[Opening Records supplied section]

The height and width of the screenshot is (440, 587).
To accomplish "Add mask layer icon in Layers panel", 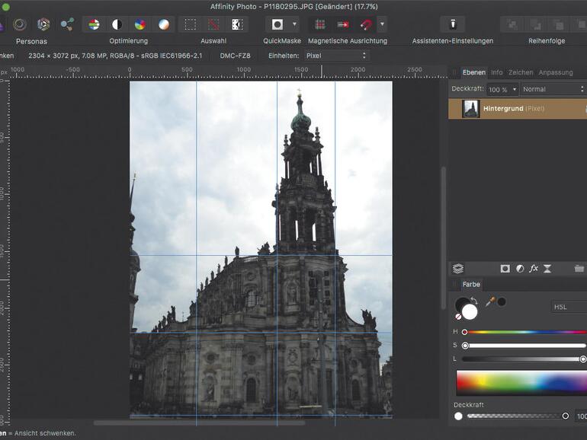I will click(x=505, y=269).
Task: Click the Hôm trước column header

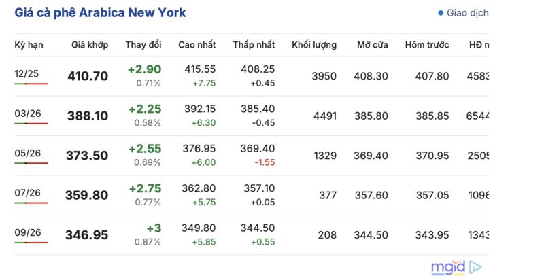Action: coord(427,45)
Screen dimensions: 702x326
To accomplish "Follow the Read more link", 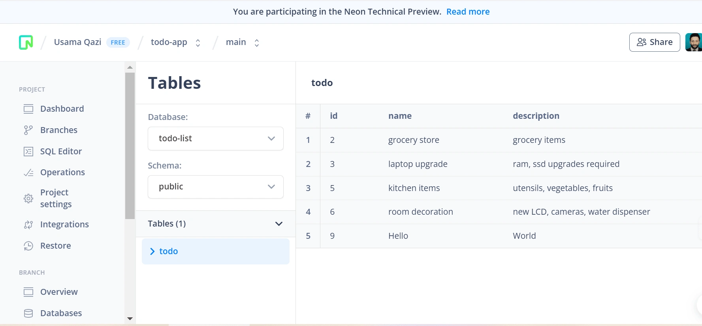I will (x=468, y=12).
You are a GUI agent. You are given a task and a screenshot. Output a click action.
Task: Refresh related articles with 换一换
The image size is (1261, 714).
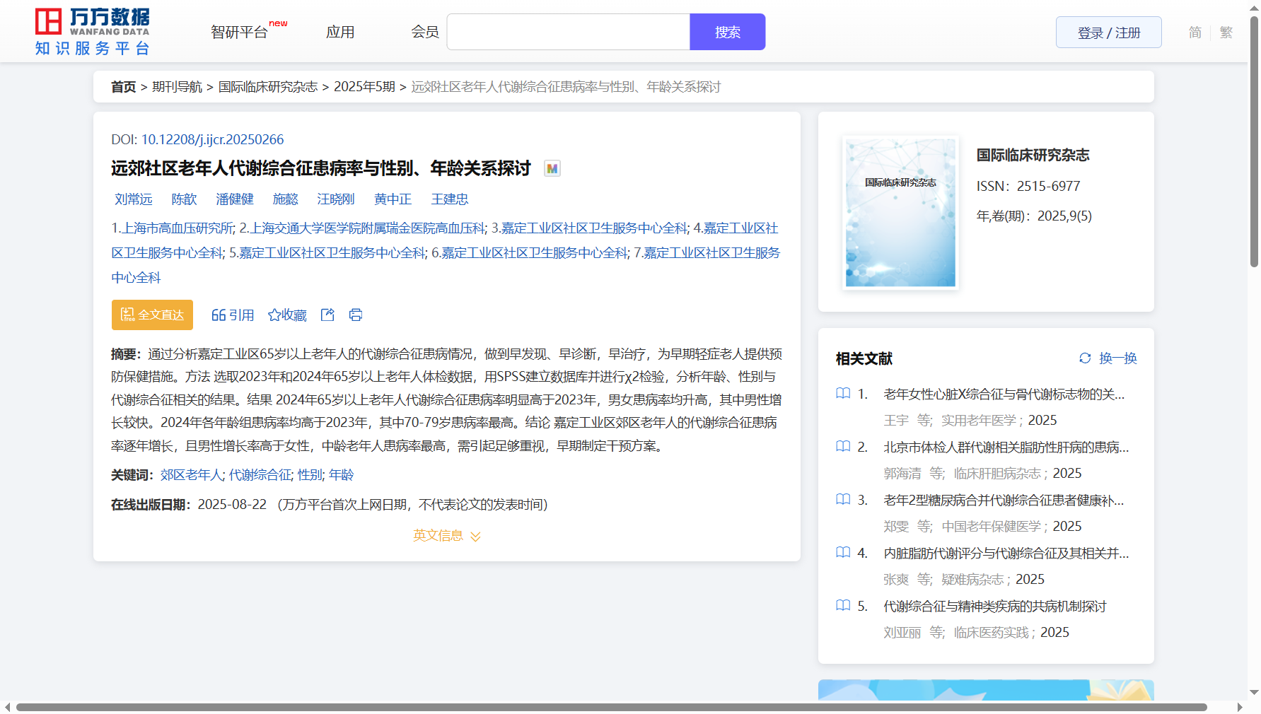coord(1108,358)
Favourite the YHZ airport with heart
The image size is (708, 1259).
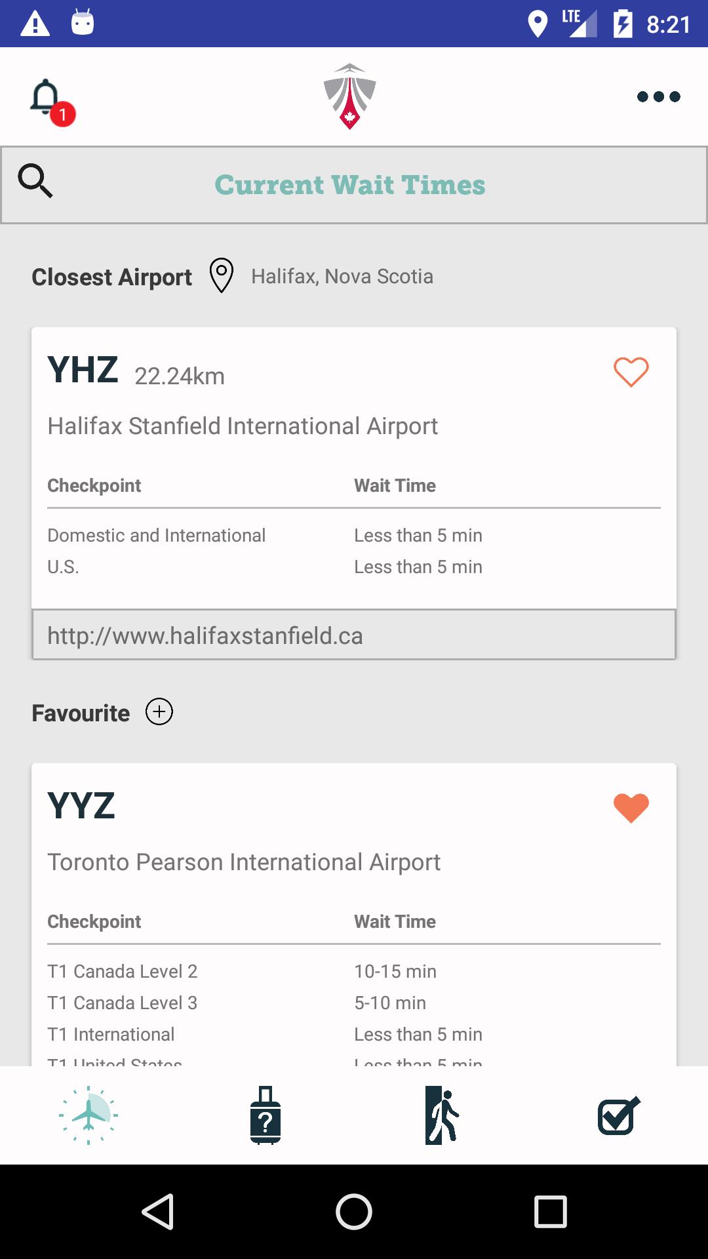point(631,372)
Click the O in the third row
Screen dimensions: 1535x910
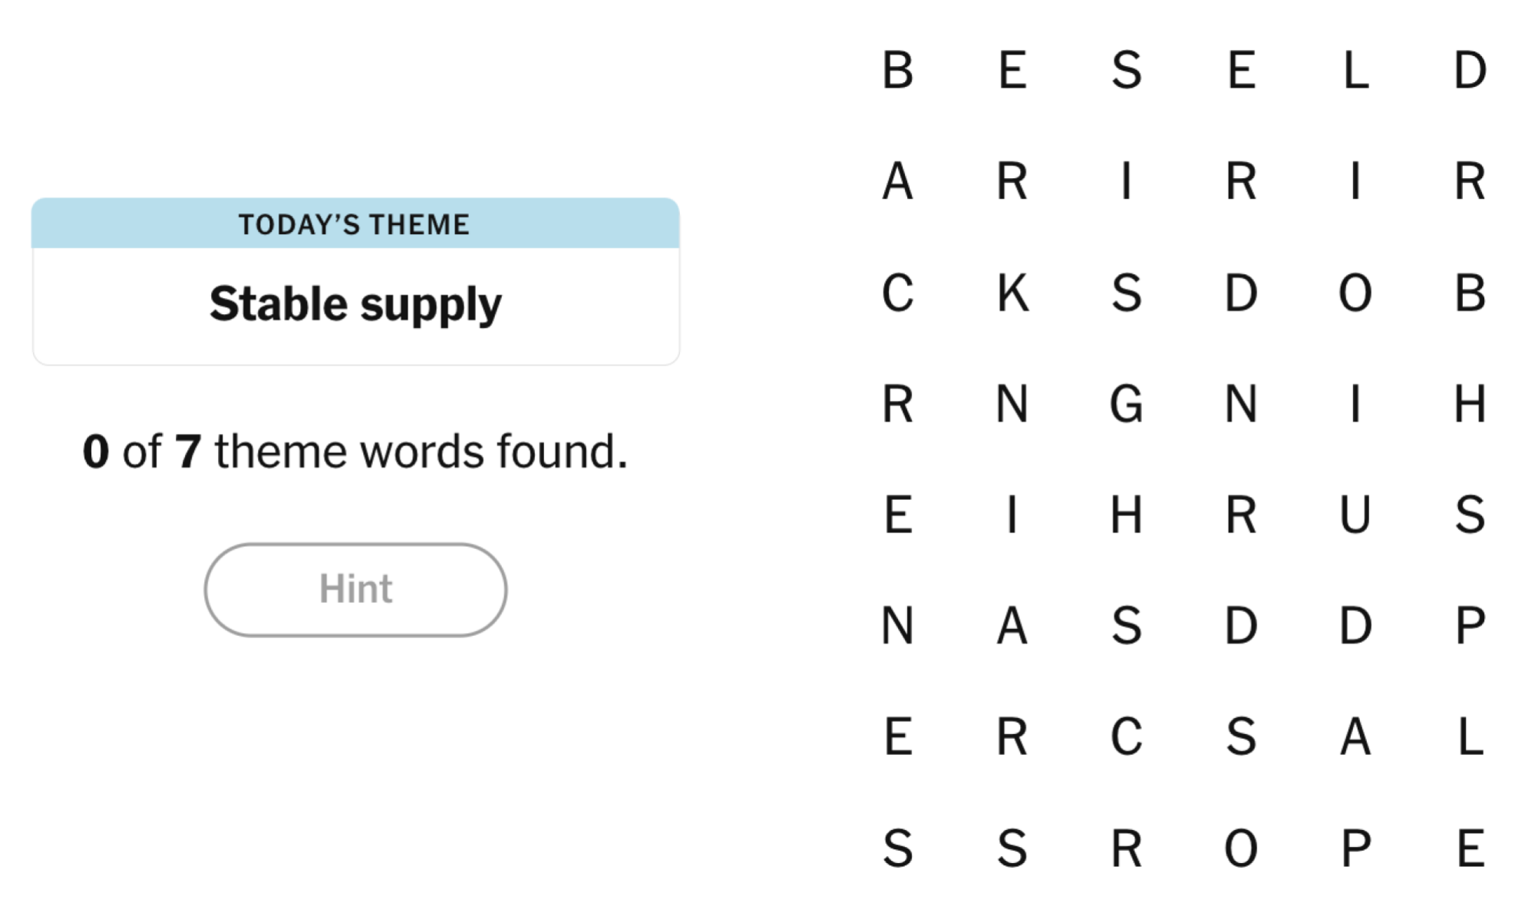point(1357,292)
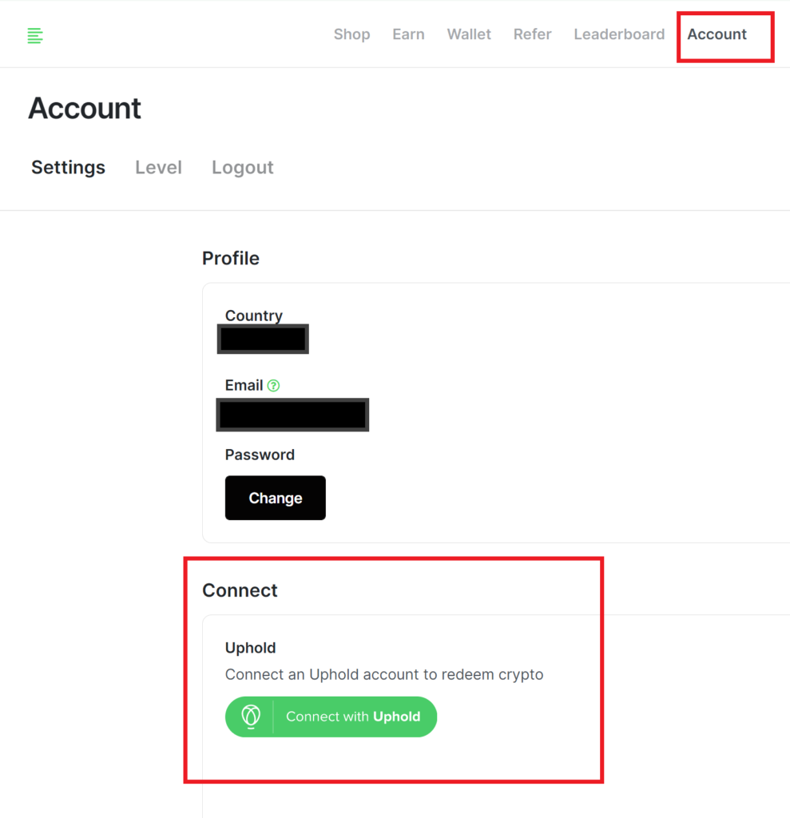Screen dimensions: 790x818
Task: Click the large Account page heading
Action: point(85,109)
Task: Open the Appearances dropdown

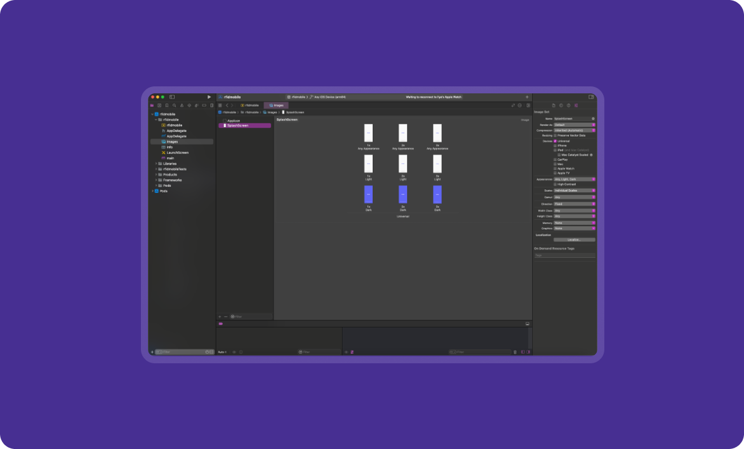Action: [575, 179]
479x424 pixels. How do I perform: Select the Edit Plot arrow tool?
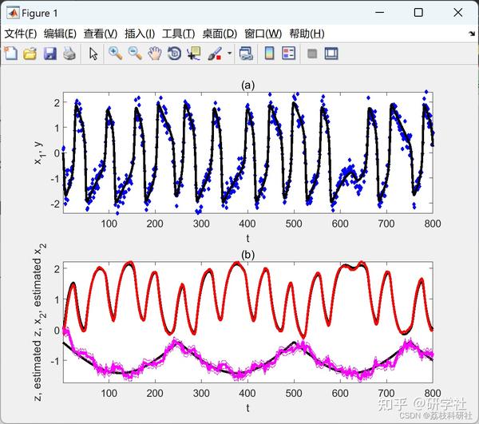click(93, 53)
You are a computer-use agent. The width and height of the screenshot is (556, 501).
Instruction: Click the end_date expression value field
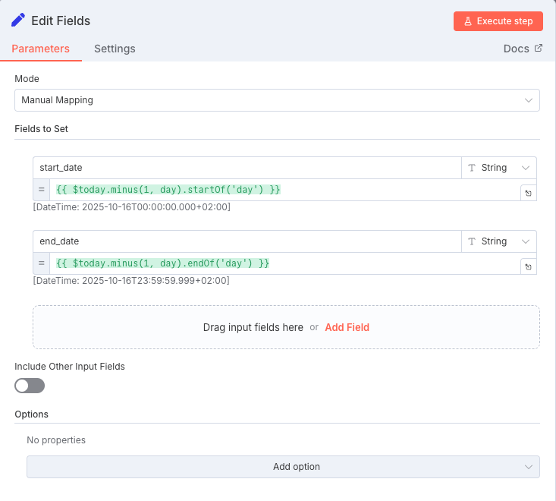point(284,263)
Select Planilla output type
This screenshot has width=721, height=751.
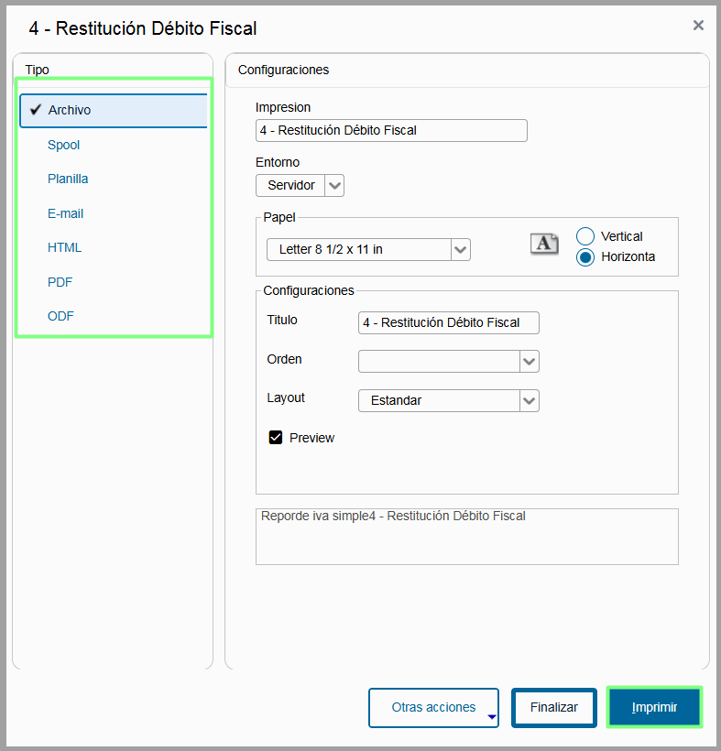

[Closing Records supplied section]

▶ _Instructions to follow_
Your task is to collect every line above that contains the word "screenshot".

▶ _Completed exercise_
The height and width of the screenshot is (440, 587).
You are a GUI agent. You are given a task and a screenshot. Output a click action.
You are a computer-use agent. The width and height of the screenshot is (556, 501).
This screenshot has width=721, height=751.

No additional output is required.